Just came across this interesting paper: https://www.microsoft.com/en-us/research/uploads/prod/2023/09/ocamlrc.pdf
Looks like they swapped out OCaml 4.14’s garbage collector and swapped in the Perceus reference counting strategy, then benchmarked and got some good initial results. The most significant quote that stands out to me:
Since Perceus is garbage free, the Perceus backend uses less memory than the OCaml garbage collector on all benchmarks, with a 40%+ reduction in the cfold and deriv programs. However, for the other three benchmarks the working set is suprisingly close which is a testament to how well the OCaml GC is able to manage its memory.
Clearly, OCaml gives almost any memory management strategy a run for its money!
I’m guessing you’re aware of Bacon et al’s similar experiment with the JikesRVM Java VM, swapping in an SMP-friendly RCGC for the generational GC (IIRC) that JikesRVM was originally implemented with.
I don’t remember the details, but some time ago I saw a Twitter discussion about a clever way someone had found to analyze the overhead the garbage collection by injecting some kind of GC instructions into certain points of generated Java bytecode (iirc). But I’m guessing that was different than what you’re mentioning.
I think it’s this paper, but I’m not sure (didn’t read it, since I could talk with him directly): David F. Bacon - Wikipedia
Found the paper: https://people.cs.umass.edu/~emery/pubs/gcvsmalloc.pdf
They use this cool technique where they use extensive tracing of a Java program to figure out the optimal points to insert
free() calls i.e. they have what they call an ‘oracular GC’. It’s not super practical but it’s probably the best possible ‘ideal’ comparison because it really approaches ceteris paribus.
I don’t remember the details anymore, but at least for RCGC systems, sometimes, they do various things to increase concurrency or decrease pause-times, and some of those techniques are to defer the decrements (and sometimes the increments). So something might go to refcount-zero, but b/c the decrement is deferred, it can be a little while before that decrement is applied; then the stuff that that block points at will get decremented (again, maybe they get put on a queue for that decrement) so that stuff can then get decremented later. The collective effect of all this deferral of decrements is to increase the memory-size required for the program, since there can be a sizable amount of memory tied-up in stuff that is morally free, but not yet put back into free-lists for re-allocation.

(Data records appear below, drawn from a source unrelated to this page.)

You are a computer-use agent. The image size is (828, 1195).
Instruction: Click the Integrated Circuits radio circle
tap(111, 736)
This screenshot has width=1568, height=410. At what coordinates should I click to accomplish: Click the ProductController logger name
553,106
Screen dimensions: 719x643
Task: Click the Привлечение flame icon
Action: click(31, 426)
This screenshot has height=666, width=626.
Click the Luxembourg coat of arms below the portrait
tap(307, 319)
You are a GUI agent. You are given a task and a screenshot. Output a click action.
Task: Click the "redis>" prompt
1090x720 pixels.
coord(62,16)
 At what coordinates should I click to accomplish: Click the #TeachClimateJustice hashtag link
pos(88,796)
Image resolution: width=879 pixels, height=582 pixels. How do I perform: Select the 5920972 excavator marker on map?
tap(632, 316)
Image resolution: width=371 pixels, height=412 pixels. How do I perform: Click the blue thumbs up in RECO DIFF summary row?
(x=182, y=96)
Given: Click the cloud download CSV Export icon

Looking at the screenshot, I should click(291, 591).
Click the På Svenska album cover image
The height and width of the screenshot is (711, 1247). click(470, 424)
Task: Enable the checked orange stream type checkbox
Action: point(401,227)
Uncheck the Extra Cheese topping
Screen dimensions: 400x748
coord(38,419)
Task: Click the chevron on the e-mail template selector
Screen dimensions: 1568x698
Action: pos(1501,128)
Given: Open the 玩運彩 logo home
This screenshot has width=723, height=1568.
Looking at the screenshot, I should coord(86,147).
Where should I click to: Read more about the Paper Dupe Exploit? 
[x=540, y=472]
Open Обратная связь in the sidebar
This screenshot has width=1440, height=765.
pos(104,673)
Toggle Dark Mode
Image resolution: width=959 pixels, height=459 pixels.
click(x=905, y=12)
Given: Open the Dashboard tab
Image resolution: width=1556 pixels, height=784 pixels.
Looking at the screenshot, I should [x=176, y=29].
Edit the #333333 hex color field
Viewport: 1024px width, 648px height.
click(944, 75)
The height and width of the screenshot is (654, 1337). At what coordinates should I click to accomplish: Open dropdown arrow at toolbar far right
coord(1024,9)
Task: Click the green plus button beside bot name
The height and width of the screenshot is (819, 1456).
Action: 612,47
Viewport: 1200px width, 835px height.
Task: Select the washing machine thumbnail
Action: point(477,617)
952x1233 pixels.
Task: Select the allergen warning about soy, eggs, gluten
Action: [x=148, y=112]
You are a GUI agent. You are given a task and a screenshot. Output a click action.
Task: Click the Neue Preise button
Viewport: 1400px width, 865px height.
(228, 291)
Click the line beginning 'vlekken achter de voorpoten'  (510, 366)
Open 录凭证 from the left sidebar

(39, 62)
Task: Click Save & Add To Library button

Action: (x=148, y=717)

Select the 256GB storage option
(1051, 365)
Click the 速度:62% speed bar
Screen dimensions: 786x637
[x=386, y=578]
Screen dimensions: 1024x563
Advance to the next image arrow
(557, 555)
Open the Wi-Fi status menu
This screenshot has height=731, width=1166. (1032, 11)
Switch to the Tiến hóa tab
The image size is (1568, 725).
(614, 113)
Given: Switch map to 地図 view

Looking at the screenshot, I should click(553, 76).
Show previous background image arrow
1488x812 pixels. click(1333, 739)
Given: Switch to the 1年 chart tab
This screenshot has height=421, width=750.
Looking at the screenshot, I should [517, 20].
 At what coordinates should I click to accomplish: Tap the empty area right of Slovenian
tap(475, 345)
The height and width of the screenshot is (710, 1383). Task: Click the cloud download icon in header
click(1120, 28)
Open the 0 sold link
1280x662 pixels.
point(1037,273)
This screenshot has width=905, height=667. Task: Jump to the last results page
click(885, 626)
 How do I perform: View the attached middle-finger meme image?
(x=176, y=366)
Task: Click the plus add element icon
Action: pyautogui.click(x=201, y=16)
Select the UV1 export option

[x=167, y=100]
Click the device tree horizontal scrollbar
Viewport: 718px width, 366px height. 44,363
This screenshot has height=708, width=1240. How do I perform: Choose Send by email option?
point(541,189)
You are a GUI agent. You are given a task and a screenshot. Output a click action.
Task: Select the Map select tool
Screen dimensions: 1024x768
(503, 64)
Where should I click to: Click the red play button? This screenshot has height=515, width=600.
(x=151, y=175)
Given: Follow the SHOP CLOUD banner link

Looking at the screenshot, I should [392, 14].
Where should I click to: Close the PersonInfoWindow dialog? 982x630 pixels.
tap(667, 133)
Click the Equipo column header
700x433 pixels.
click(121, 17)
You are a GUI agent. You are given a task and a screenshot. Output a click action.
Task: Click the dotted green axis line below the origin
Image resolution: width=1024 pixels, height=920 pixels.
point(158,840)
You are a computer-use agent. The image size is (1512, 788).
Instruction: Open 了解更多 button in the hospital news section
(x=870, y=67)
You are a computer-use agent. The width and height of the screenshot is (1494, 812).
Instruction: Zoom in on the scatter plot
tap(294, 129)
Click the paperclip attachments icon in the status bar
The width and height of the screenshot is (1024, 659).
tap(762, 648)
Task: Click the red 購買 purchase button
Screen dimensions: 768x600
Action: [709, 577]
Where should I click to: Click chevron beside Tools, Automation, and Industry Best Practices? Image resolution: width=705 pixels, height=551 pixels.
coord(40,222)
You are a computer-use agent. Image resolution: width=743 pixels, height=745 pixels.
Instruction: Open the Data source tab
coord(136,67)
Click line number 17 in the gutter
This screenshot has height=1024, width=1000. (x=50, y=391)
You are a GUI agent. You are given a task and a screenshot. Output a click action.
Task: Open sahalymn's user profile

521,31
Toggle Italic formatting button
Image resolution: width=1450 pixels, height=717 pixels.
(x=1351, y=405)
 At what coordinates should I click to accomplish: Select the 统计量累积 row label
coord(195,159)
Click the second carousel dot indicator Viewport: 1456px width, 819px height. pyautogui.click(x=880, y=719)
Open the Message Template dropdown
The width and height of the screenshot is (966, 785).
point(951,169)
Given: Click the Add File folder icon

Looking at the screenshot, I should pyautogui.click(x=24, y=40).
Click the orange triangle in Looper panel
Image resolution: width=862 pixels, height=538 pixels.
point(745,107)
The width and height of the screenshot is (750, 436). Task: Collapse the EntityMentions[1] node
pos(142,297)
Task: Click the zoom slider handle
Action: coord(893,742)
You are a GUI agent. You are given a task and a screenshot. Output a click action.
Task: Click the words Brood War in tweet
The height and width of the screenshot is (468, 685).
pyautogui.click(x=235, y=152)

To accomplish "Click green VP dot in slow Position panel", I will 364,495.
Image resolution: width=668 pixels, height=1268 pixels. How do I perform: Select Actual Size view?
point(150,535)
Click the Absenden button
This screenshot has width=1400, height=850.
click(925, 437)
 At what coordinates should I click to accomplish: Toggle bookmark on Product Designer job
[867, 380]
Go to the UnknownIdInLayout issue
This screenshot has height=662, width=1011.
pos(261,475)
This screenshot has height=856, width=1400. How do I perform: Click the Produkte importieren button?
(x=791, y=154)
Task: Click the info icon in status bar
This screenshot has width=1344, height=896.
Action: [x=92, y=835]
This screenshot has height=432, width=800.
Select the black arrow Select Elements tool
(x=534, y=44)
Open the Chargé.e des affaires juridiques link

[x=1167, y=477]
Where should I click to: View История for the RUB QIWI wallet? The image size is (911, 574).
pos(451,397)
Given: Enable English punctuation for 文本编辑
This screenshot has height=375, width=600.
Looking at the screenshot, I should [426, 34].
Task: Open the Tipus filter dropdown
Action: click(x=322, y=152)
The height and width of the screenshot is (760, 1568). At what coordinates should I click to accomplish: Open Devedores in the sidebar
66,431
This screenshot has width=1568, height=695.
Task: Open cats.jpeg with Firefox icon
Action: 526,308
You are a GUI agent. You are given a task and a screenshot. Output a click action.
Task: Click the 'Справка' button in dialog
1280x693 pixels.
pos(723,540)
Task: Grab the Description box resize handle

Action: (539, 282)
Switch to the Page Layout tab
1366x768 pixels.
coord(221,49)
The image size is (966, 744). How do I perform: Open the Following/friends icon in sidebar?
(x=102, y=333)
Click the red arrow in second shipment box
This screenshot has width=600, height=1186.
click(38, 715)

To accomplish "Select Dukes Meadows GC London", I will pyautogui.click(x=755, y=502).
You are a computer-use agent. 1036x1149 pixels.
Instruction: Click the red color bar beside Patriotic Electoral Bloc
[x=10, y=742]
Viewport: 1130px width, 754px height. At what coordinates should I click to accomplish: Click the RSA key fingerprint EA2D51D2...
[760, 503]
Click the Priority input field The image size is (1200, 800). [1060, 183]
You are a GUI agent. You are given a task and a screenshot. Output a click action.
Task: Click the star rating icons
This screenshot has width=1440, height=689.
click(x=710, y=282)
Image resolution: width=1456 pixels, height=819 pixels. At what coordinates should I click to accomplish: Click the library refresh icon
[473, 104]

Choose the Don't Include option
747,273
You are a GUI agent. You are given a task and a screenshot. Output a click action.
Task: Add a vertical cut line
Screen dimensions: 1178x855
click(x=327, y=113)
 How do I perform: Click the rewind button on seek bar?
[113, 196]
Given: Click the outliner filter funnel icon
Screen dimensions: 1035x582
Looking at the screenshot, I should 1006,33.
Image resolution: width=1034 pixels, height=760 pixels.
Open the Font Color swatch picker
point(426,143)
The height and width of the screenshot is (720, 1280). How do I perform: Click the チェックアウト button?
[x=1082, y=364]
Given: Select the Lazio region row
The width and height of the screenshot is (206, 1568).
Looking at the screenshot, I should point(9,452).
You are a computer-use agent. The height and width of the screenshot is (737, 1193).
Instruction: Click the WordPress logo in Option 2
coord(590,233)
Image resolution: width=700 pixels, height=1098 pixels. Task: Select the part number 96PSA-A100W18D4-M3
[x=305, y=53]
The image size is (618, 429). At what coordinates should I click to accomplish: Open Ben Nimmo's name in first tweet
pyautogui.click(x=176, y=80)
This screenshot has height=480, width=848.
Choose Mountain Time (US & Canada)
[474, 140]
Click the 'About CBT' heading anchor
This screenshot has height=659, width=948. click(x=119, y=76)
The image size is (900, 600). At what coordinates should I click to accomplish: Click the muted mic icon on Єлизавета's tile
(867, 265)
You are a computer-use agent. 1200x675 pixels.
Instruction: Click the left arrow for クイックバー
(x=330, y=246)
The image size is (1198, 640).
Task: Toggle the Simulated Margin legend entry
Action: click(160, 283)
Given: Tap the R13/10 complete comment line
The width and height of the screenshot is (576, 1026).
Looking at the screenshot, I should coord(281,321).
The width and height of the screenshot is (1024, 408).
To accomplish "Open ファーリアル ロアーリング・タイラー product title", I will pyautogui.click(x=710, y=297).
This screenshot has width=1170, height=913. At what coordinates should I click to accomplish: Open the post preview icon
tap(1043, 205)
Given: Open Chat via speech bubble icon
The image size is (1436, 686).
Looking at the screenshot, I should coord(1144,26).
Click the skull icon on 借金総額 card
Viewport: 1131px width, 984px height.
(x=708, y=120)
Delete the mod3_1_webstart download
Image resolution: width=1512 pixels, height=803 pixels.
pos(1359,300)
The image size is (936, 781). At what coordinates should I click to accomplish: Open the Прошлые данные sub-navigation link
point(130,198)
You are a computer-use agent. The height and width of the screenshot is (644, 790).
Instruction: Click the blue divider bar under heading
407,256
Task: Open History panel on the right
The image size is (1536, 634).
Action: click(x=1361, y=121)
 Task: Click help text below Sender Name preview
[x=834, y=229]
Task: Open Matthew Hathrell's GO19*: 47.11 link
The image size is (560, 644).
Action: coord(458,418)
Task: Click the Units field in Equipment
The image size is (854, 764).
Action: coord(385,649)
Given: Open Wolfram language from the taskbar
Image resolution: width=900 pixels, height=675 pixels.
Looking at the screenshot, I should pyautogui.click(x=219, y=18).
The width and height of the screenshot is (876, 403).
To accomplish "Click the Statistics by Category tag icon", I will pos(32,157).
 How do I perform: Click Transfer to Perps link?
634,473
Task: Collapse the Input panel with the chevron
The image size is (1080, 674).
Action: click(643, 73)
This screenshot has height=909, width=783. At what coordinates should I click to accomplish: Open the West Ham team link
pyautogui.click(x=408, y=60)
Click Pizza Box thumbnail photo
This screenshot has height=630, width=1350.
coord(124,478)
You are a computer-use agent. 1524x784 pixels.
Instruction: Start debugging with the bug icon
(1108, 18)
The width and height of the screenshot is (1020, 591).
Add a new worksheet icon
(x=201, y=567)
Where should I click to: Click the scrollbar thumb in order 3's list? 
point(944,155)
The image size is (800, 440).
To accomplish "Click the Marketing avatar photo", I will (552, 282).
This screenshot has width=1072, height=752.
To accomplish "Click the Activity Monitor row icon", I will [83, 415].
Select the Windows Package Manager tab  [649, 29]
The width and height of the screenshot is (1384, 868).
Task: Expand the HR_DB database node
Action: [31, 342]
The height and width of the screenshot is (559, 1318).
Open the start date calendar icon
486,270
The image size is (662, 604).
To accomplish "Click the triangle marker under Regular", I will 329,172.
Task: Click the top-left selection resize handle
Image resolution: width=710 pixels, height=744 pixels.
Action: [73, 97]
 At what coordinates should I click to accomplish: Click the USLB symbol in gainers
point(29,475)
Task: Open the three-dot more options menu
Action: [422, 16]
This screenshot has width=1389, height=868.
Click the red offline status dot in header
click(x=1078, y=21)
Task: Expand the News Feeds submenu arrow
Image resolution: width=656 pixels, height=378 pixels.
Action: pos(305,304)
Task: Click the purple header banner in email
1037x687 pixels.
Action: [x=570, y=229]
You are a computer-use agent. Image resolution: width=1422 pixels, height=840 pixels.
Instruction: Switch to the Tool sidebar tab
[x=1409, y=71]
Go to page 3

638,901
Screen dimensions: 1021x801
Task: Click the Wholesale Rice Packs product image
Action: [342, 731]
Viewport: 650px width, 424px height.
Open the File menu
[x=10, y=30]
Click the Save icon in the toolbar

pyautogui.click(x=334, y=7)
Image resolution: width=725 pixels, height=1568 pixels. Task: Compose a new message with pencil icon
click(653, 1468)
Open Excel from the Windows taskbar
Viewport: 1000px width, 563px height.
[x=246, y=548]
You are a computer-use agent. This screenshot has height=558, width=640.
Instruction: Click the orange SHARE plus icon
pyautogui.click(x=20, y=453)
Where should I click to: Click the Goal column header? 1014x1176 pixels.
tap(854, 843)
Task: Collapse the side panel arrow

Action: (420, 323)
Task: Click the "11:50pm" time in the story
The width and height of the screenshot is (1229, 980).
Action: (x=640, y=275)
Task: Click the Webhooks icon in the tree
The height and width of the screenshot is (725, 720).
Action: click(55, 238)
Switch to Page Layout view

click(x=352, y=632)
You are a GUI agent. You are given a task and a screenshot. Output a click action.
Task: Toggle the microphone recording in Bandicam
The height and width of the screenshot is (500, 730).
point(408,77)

My guess (based on your description, and a vague memory of looking at the paper when it was first mentioned here) is that the paper with this tracing-based technique didn’t do that: it actually immediately freed what could be freed, so it’ll yield memory-size that’s better than anything achievable by any practical GC (whether RC, copying, whatever).
 I have a distinct memory that Bacon’s RCGC indeed deferred both decrements and increments in a very, very clever scheme that allowed for better SMP and memory-bus utilization. Specifically, it was in order to reduce locked bus-cycles (e.g. caused by compare-and-swap – hence, to reduce the need for those).
Just to advertise, the Perceus thing is going to be presented at the ML workshop next Friday. There will be a lot of talks about memory management there!